ChatGPT, Gemini ou encore DeepSeek… Nombreux sont ceux qui utilisent régulièrement l’intelligence artificielle pour faciliter leur quotidien ou pour se confier. Un usage qui n’est pas sans risque selon une étude, allant jusqu’à altérer la santé mentale de ses utilisateurs.
Intelligence artificielle, conséquences réelles. Si l’IA occupe une place de plus en plus importante dans la vie de ses utilisateurs, les personnes discutant quotidiennement avec des chatbots alimentés par l’intelligence artificielle sont environ 30 % plus susceptibles de souffrir d’une dépression, à un niveau au minimum modéré, ont rapporté des chercheurs dans la revue scientifique JAMA Network Open.
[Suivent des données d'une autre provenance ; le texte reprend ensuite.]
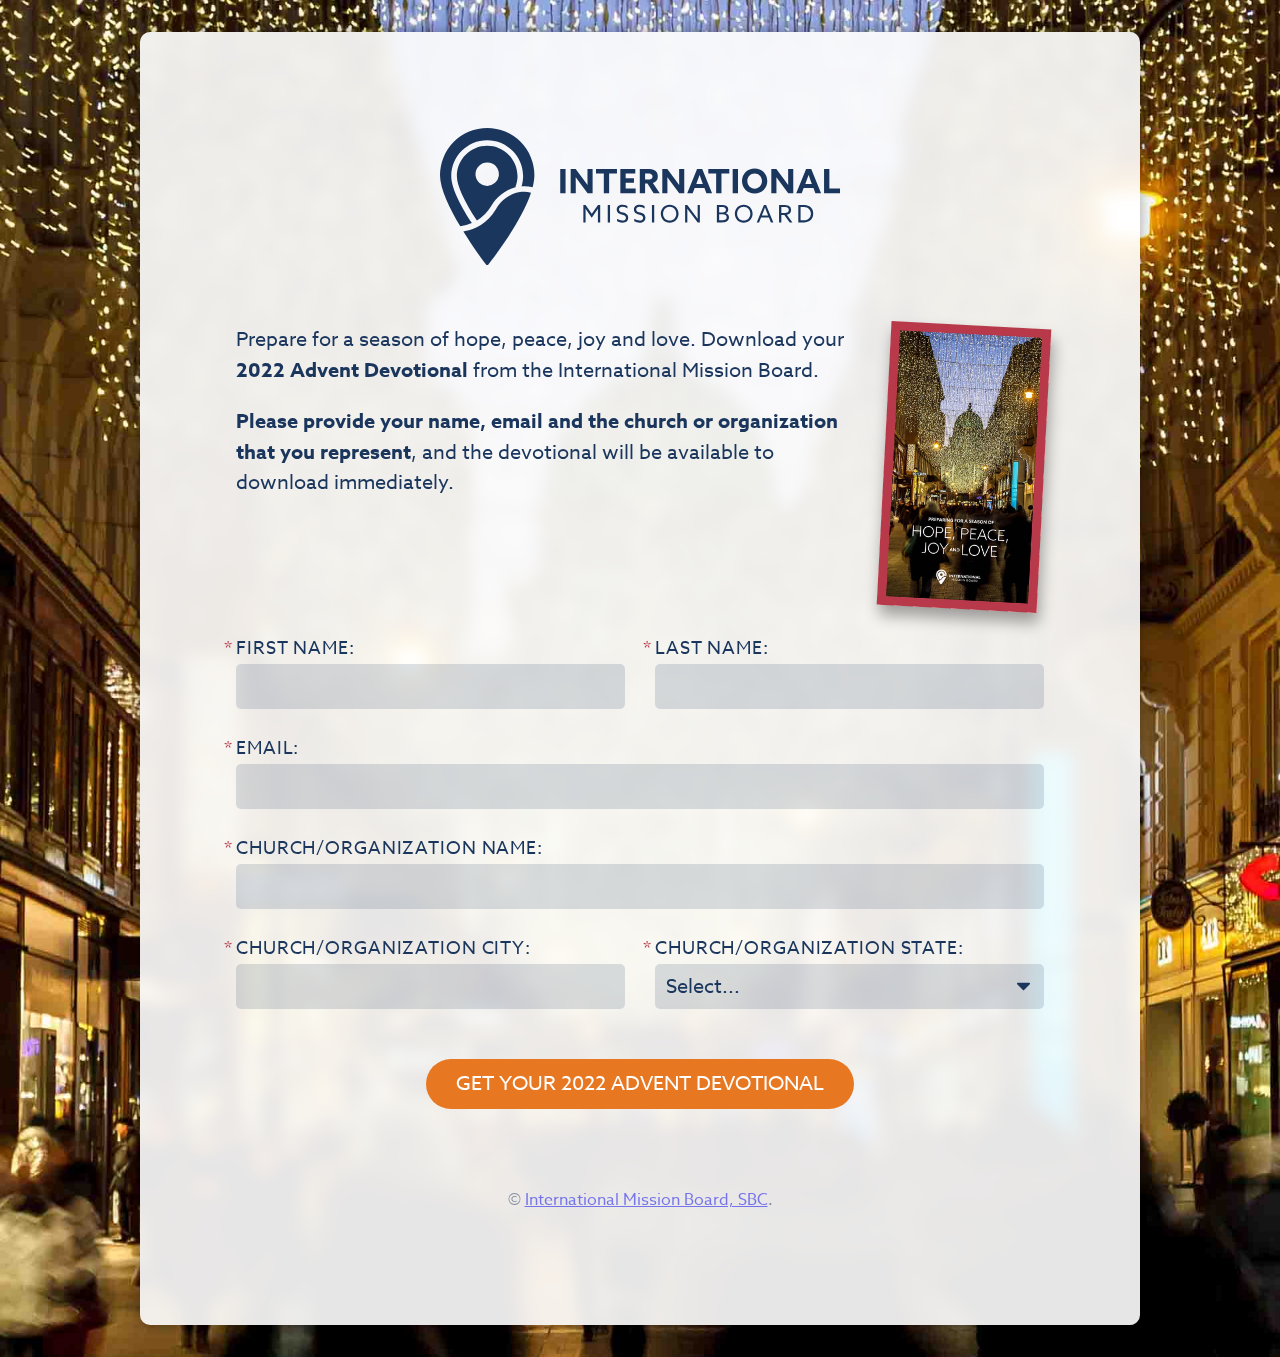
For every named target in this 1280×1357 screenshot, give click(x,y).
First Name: (295, 650)
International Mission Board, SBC (646, 1200)
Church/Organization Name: (389, 850)
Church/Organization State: (809, 950)
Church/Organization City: (383, 950)
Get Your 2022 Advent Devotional (640, 1083)
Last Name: (712, 650)
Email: (267, 750)
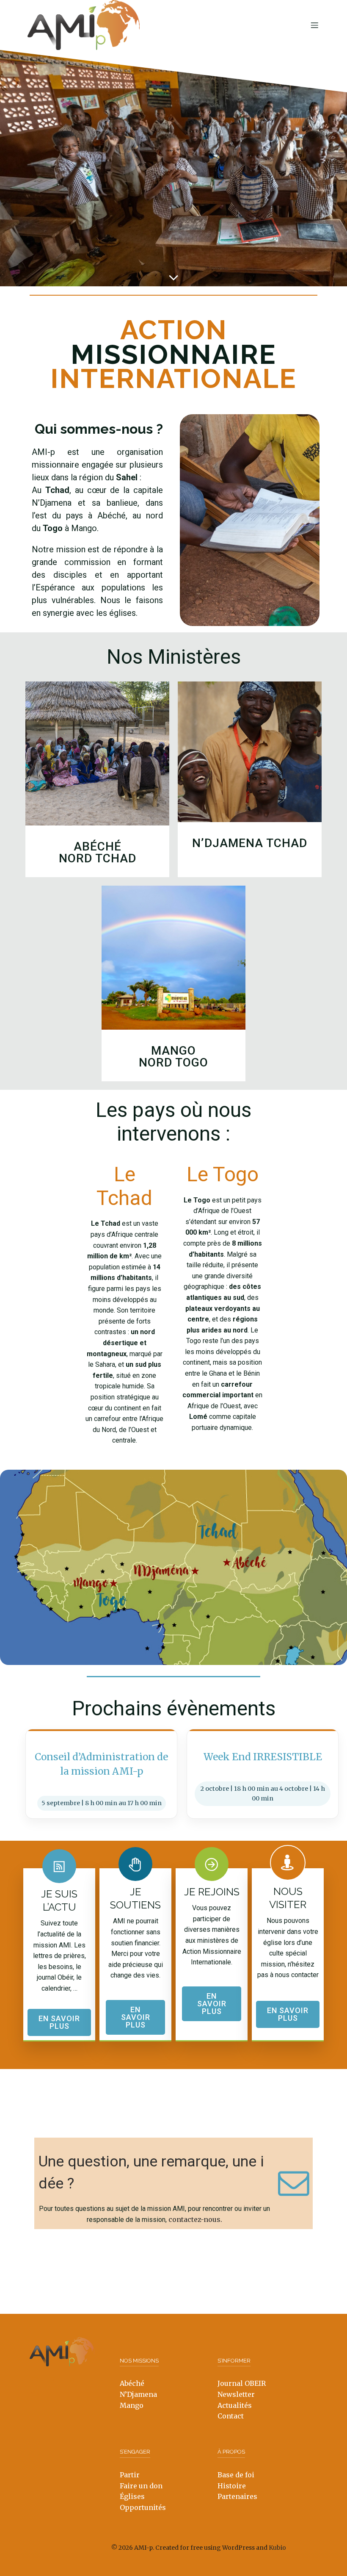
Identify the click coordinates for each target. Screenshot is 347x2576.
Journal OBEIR (242, 2383)
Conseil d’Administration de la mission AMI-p (101, 1764)
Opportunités (143, 2507)
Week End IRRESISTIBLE (263, 1757)
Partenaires (237, 2496)
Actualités (235, 2405)
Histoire (232, 2486)
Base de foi (236, 2475)
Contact (231, 2416)
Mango (131, 2405)
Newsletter (236, 2394)
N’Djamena (138, 2394)
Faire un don (141, 2486)
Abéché (132, 2383)
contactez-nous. (195, 2219)
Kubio (277, 2547)
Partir (130, 2475)
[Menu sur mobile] (314, 25)
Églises (132, 2496)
«Nous avons constaté qu’une utilisation quotidienne de l’IA était significativement associée à des symptômes dépressifs ou d’autres symptômes affectifs négatifs» tels que l’anxiété et l’irritabilité, a conclu l’équipe de recherche dirigée par le psychiatre Dr Roy Perlis, directeur du Center for Quantitative Health au Massachusetts General Hospital de Boston.
Un risque de dépression supérieur pour les personnes plus âgées
L’âge des utilisateurs semble également jouer un rôle, les adultes d’âge moyen étant particulièrement exposés à la dépression s’ils utilisent fréquemment l’IA générative, ont constaté les scientifiques. Les utilisateurs réguliers d’IA âgés de 45 à 64 ans présentaient un risque de dépression supérieur de 54 %, contre 32 % chez les 25-44 ans, selon les résultats. Une conclusion qui indique que «certaines personnes peuvent être plus enclines à présenter des symptômes dépressifs associés à l’utilisation de l’IA», ont confié les chercheurs.
Dans cette nouvelle étude, l’équipe de recherche a interrogé près de 21.000 adultes américains entre avril et mai 2025, à l’aide d’un questionnaire standard sur la santé mentale afin de suivre les symptômes de la dépression. Les participants ont également été interrogés sur la fréquence de leur utilisation de l’IA. Environ 10 % ont déclaré utiliser quotidiennement l’IA générative, dont plus de 5 % ont déclaré y avoir recours plusieurs fois par jour.
D’après la conception de l’étude, il est difficile de déterminer si l’IA favorise la dépression ou si les personnes dépressives se tournent vers l’IA pour trouver du réconfort, ont déclaré les chercheurs. Le Dr Sunny Tang, professeure adjointe de psychiatrie au Feinstein Institutes for Medical Research, dans l’État de New York, reconnaît qu’il est difficile de déterminer le sens de cette association.
La solitude comme coupable ?
«Les personnes qui présentent déjà des symptômes de troubles mentaux peuvent être plus enclines à utiliser l’IA générative à des fins personnelles, en cherchant de l’aide et du soutien psychologique pour leurs symptômes, en combattant la solitude ou en recherchant une validation», a expliqué le Dr Tang, qui n’a pas participé à l’étude.
«Lorsque l’on réfléchit au lien entre l’IA et la santé mentale, il faut envisager plusieurs perspectives : l’utilisation de l’IA peut-elle avoir un impact négatif sur la santé mentale ? Mais aussi, comment notre état psychologique modifie-t-il notre façon d’interagir avec l’IA ?», a détaillé le médecin new-yorkais, insistant sur le fait que la solitude pourrait pousser à une utilisation plus régulière de l’intelligence artificielle.
«Beaucoup de gens se sentent de plus en plus isolés ces derniers temps, que ce soit parce qu’ils télétravaillent ou pour d’autres raisons», a poursuivi le Dr Tang. «Nous savons que la solitude est un facteur prédictif très important des symptômes de santé mentale tels que la dépression, l’anxiété et l’irritabilité. Je pense que c’est certainement l’une des pistes que nous devrions explorer pour essayer de comprendre les relations pouvant s’installer entre l’homme et l’intelligence artificielle», a précisé la professeure de psychiatrie
Des résultats qui ont également mis en lumière la nécessité pour les entreprises spécialisées dans l’IA de concevoir des produits qui tiennent compte de la santé mentale de leurs utilisateurs. «Elles doivent garder à l’esprit que les personnes souffrant de troubles mentaux ou présentant des symptômes liés à une dégradation de leur santé mentale vont utiliser activement leurs applications», a-t-elle déclaré. «Comme tous les médecins le savent, il faut avant tout éviter de nuire», a précisé la spécialiste en psychologie
Pour rappel, 39% des Français utilisent activement une intelligence artificielle générative, principalement dans un cadre personnel, mais aussi professionnel. Sans surprise, ce sont les 18-24 ans qui constituent la population ayant le plus recours à l’IA, avec 74% d’entre eux.